The Client had windows services that processed messages from subscribed devices.  There were two services: one which did the main processing of messages that primarily processed details of the message type and time, and the second service processed GPS positions associated with each message.  For example: a message might indicate that a journey had ended, and the first service would calculate the consequences for ending a journey, and the second service would figure out where the journey had ended and the consequences of that.

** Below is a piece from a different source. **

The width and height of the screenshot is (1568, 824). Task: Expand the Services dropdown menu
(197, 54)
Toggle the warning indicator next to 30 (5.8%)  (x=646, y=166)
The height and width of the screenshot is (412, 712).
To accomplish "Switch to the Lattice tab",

In general, messages came in no more than once per minute per device, and the result was that most of the time, processing a message had plenty of opportunity to be completely handled by both services before the next message came in.  However, devices sometimes failed to send in messages in a timely fashion and might end up sending in many at once.  In these circumstances, even though individual messages were always processed in the correct order within a given service, the pair of processes could not guarantee the correct order to process all aspects of each message, so outcomes might vary from one day to the next.  The result of these complex interactions was odd results to processing that could only be understood when considering the potential progess of two different services through a number of messages at a given point in time hours or days ago!

The Project

I identified the problem, documented it, and was able to reproduce it through the use of a test system that could repeatedly send in the same messages every day.  By adding in small delays to the daily message repeats it was possible to identify issues with determinism.  I took on the project to integrate the processing from both services so the complete order of processing was guaranteed.

Actions

The main aim of the project was to integrate the processing from the ‘spatial’ processing service into the other service.  A number of business functions had to be moved, with analysis undertaken for each and careful decision-making for each function.  In addition to the main reorganisation, a new way of timing a number of occasional background tasks was implemented that recorded the real-worls runtimes of each process to inform the next runtime.  In addition, extra logging was added to record key timings from the processing of messages, intended to allow the addition of detailed reports later.

Results

The resulting system could guarantee that processing for each message was completed in full, and in sequence, with the result that processing for a given set of messages was deterministic, making for far fewer surprises and support investigations.  The test infrastructure that had helped prove the existence of the issue in the first place was naturally used to help confirm that the problem had been resolved by this project; and with this issue removed that could become the basis for far more testing using this ‘playback’ strategy.   This project also resulted in a better understanding and ability to properly record ‘message throughput’ and the additional data that became available led to useful reports analysing the most intensive parts of the processing.  Ultimately, overall throughput of the system could then be improved by a later project that made message processing multi-threaded, which was only possible (and reliable) due to the success of this project.